Windows 8 (2012) and Windows 10 (2015)
The launches of Windows 8 in 2012 and Windows 10 in 2015, exceptionally, saw the system requirements carried over from Windows 7 unchanged.
Improvements in hardware specifications had slowed down since the late 2000s.
(Perhaps the people at Microsoft had taken the criticism of Vista to heart to the degree that it did not feel it could push the boat out much further just yet!)
Windows 8 was Microsoft's most unpopular version of Windows on record thanks to its attempt to push PC users into a mobile device-like interface that could not easily be used without a touch screen. Desktop tiles replaced the traditional Start menu as the primary means of launching programs, for instance. To rub salt into time-honoured PC users' wounds, programs had now been renamed apps as though they were mobile applications.
While Windows 7 had already reversed many of the visual refinements added to Windows Vista, Windows 8 took the quest for aesthetic minimalism to the next level, following the 'flat design' aesthetic that had become common in mobile operating systems by the early 2010s. This arguably made Windows 8 look more basic than any version of Windows since Windows 98. Even the staid Windows XP was subjectively somewhat more stylish.
Uptake of Windows 8 was very low as a result of the radical redesign of its user interface, with most users preferring to stick with Windows 7.
In many respects, Windows 10 was little more than a superficial modification of Windows 8. It still behaved like Windows 8 in most respects. It was slightly restyled, exhibiting a move away from extreme flat design, and had an integral Start menu from the moment of its launch, but continued to refer to programs as apps, and retained most aspects of the less intuitive menu redesign of Windows 8.

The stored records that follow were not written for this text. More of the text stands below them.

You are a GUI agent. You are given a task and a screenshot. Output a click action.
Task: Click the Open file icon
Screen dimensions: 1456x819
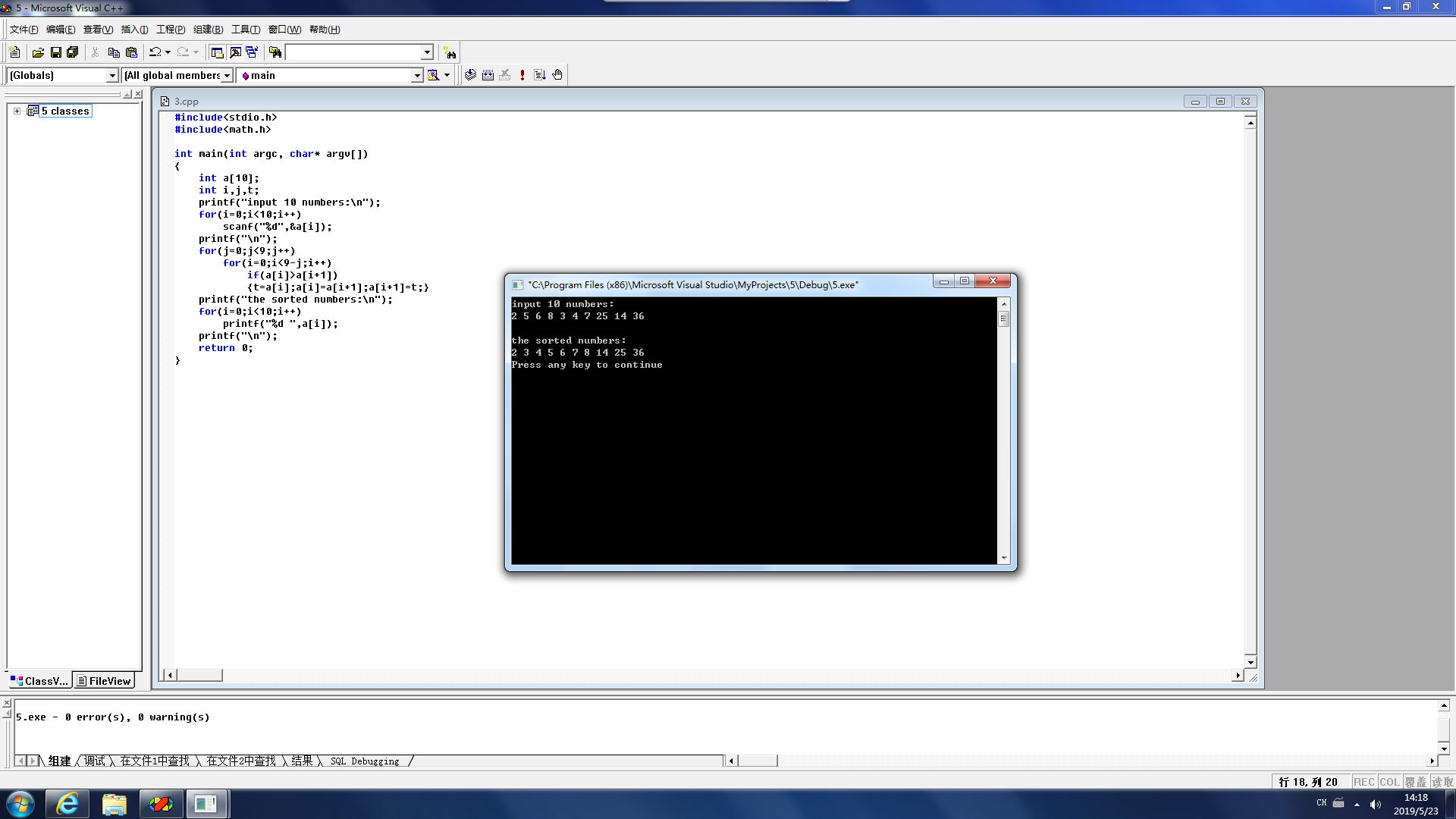(38, 52)

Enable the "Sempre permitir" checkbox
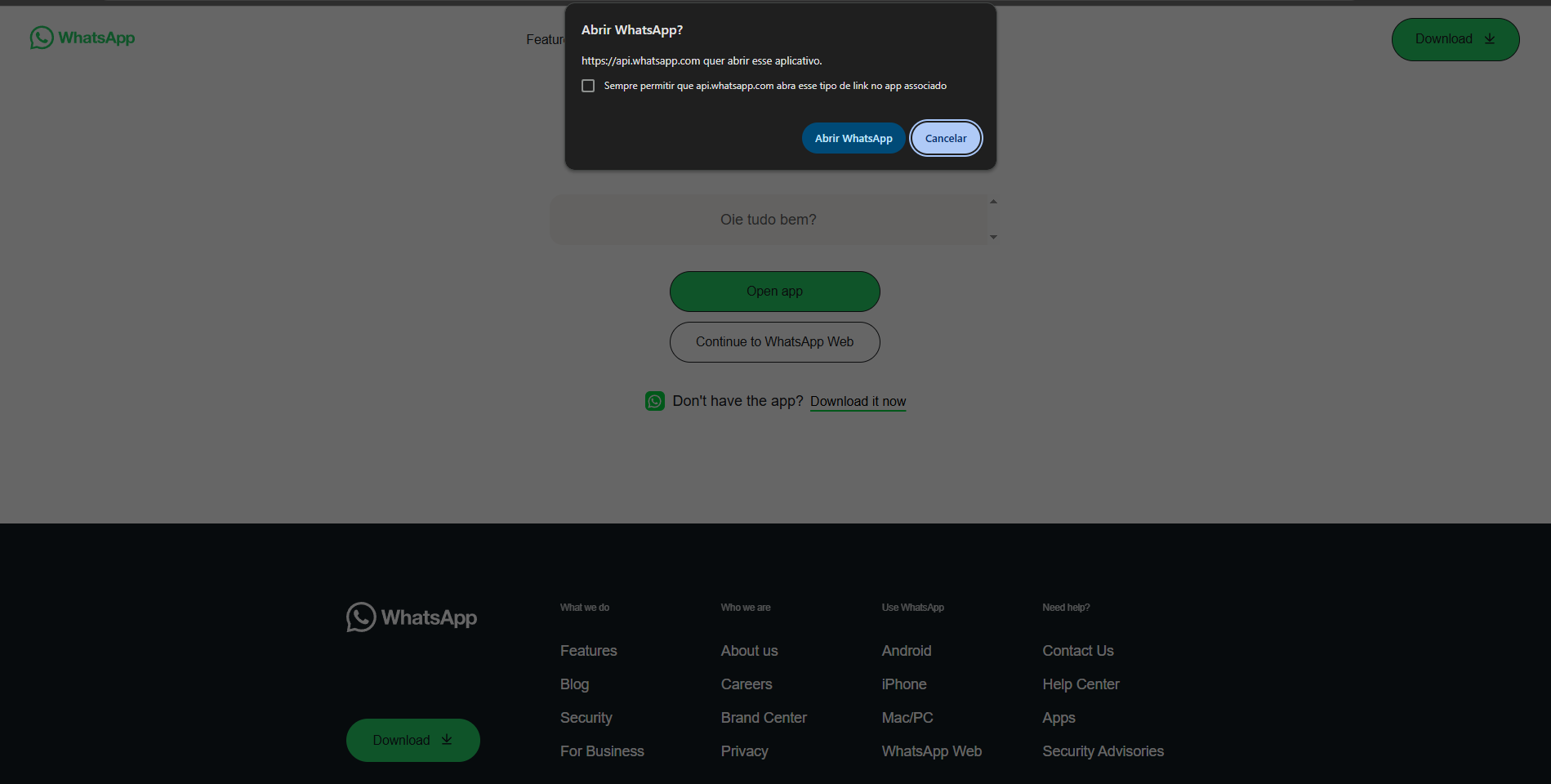click(588, 86)
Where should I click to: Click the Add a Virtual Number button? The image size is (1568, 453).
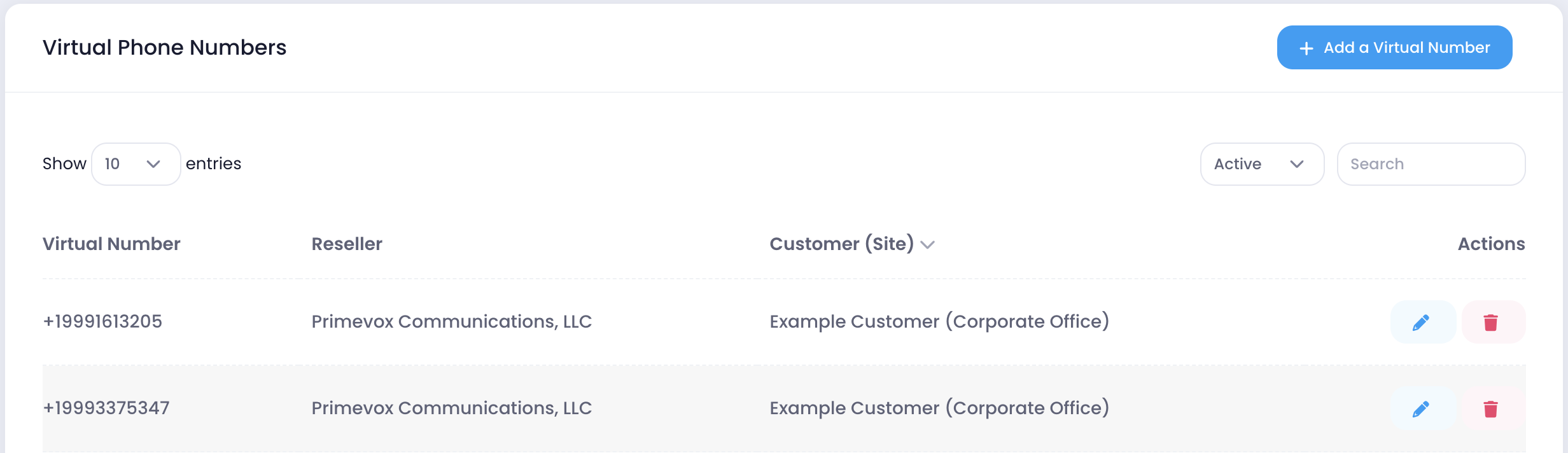(x=1394, y=48)
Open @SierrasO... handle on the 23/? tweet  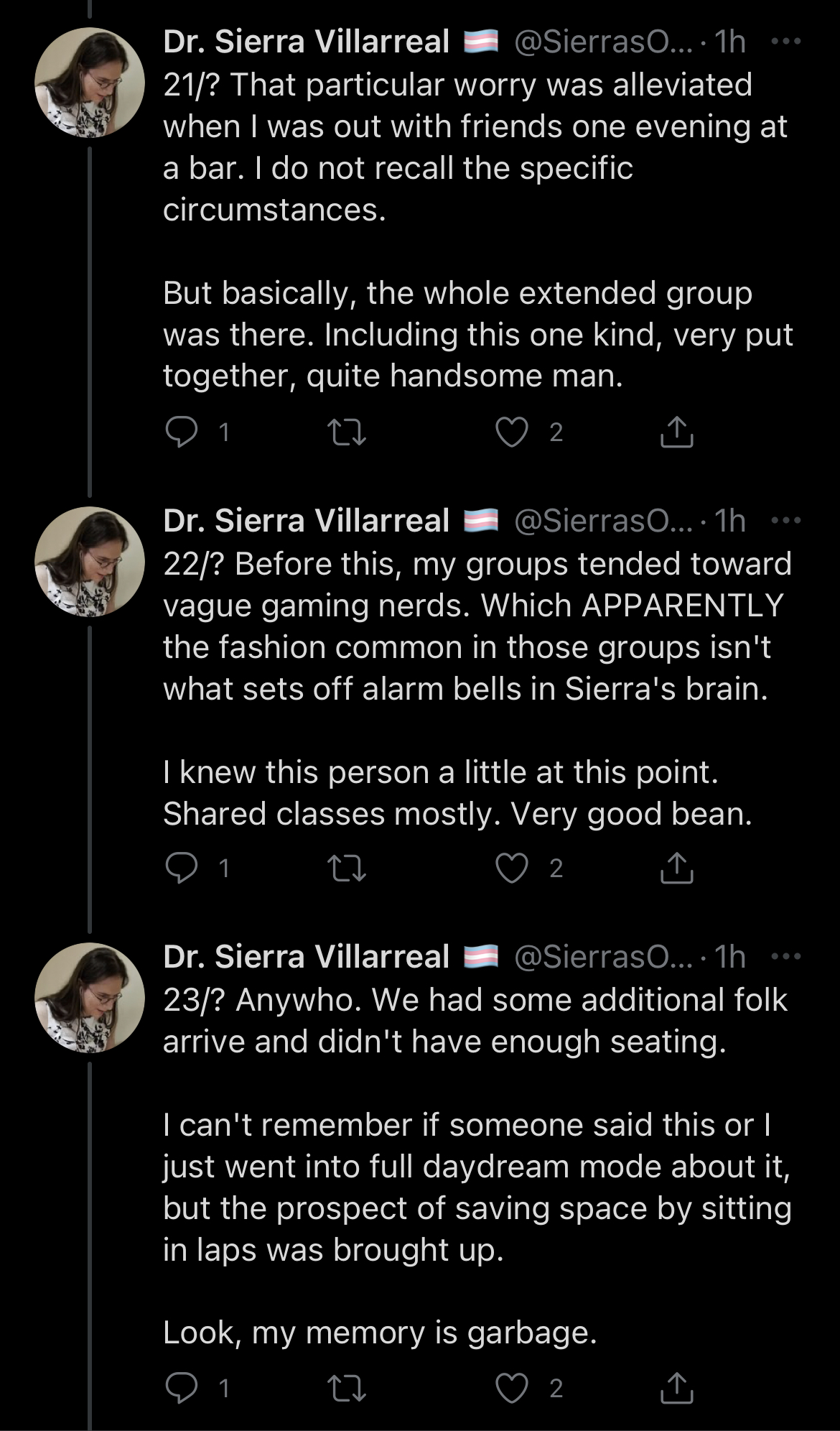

Many Windows 7 users continued to reject Windows 10 for all these reasons, until they were pushed into it for reasons of security by the withdrawal of support for Windows 7.
Controversially, there was no Windows 9. However, if one counts successive consumer OS releases after Windows 3.11 but before Windows 7, there had in fact been five and not three: Windows 95 (4), Windows 98 (5), Windows ME (6), Windows XP (7) and Windows Vista (8). So arguably Windows 7 should have been called Windows 9, Windows 8 should have been called Windows 10, and Windows 10 should have been called Windows 11.
Windows 11 (2021)
However, with the arrival of Windows 11 in 2021, the more conservative policies adopted for the two previous generations of the OS have been cast aside with abandon: Windows 11 requires 4 Gb of RAM (four times as much as Windows 10, and 1000 times as much as Win 95) and 64 Gb of hard drive space (also four times as much as Windows 10, but around 1828 times as much as Windows 95).
If Windows 95 was bloatware, what exactly should Windows 11 be called by comparison? Kilobloatware+? The fact that computer hardware specifications have themselves increased so much in the years from 1995 to 2021 is surely its saving grace, but even then, its launch has been greeted with some grumbles on account of the fourfold leap in system requirements from those of Windows 10.
In 1995, a typical 1.3 Gb consumer hard-drive running on the IDE interface cost about £200. A Windows 95 installation of 35Mb would have consumed no more than 2.7% of this space. As of November 2021, a 4TB hard drive running on today’s standard interface for consumer-level desktop PCs, known as Serial ATA, can be purchased from BT’s shop for around £100.
A full installation of Windows 11 consuming 64Gb would fill such a hard drive to just 1.6% capacity, showing that for buyers of a brand new high-specification PC today, its hard drive space requirements would be a relatively reasonable proposition pro rata as compared with those of Windows 95 at its date of launch, even though in absolute terms, it seems quite outlandish by 1995 standards, as in those days it would have taken an array of almost 50 complete 1.3 Gb hard drives just to install Windows 11 – if it had been available at that time.